◆ Brief: Begin at the line containing "RUM Porn (355, 2138)" in the data below and go on through the line containing "Anal Slut Pussy Creampie (49, 1061)", repeating each line exactly; include both ends and no other line.

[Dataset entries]
* * *

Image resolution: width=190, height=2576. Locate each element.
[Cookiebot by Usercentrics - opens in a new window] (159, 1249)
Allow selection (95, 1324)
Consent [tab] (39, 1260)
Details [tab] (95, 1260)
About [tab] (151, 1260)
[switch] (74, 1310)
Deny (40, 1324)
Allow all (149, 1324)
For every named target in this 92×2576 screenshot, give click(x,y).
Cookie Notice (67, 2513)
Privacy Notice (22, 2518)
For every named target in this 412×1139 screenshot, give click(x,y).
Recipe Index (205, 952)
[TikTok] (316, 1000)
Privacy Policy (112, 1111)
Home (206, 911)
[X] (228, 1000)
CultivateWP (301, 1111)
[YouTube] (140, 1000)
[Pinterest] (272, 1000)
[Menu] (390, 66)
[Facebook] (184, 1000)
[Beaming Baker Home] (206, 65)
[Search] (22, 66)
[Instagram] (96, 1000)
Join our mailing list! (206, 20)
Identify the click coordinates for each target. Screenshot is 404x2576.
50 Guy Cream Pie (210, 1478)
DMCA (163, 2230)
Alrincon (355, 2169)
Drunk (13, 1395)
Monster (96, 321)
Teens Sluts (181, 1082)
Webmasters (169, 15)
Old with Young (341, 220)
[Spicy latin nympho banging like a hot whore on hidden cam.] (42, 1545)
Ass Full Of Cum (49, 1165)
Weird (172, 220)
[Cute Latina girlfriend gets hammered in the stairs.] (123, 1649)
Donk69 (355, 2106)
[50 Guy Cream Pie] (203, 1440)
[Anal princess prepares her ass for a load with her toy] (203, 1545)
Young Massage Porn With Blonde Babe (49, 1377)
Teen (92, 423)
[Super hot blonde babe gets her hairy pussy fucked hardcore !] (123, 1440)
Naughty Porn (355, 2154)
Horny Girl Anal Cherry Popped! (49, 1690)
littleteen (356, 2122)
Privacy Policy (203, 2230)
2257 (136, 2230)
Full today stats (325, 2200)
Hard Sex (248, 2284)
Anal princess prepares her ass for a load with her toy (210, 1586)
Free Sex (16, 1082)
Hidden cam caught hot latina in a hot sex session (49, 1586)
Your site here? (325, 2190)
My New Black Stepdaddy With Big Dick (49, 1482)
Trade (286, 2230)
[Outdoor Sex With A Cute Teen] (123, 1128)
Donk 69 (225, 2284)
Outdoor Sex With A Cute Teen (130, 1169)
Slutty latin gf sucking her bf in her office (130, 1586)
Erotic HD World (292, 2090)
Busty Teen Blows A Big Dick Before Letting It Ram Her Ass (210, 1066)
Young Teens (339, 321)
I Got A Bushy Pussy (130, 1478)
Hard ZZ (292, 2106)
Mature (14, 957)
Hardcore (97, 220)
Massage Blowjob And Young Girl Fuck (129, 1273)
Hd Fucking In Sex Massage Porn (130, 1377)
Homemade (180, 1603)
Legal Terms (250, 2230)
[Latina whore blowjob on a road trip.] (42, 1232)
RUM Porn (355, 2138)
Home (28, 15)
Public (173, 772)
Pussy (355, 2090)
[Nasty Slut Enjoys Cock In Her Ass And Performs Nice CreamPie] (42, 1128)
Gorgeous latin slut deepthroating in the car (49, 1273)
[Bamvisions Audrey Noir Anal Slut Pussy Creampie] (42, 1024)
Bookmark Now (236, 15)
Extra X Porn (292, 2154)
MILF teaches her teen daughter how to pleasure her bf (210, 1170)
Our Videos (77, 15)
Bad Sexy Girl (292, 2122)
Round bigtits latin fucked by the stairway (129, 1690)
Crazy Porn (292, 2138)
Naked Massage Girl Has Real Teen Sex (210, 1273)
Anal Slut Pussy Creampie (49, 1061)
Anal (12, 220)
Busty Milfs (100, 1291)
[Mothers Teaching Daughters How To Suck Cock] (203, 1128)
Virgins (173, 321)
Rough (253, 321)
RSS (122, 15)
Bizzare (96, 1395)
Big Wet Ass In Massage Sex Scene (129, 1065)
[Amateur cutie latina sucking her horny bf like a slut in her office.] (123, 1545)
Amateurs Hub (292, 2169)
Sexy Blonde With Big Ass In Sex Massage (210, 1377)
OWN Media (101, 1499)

* * *

◆ Your response:
RUM Porn (355, 2138)
Home (28, 15)
Public (173, 772)
Pussy (355, 2090)
[Nasty Slut Enjoys Cock In Her Ass And Performs Nice CreamPie] (42, 1128)
Gorgeous latin slut deepthroating in the car (49, 1273)
[Bamvisions Audrey Noir Anal Slut Pussy Creampie] (42, 1024)
Bookmark Now (236, 15)
Extra X Porn (292, 2154)
MILF teaches her teen daughter how to pleasure her bf (210, 1170)
Our Videos (77, 15)
Bad Sexy Girl (292, 2122)
Round bigtits latin fucked by the stairway (129, 1690)
Crazy Porn (292, 2138)
Naked Massage Girl Has Real Teen Sex (210, 1273)
Anal Slut Pussy Creampie (49, 1061)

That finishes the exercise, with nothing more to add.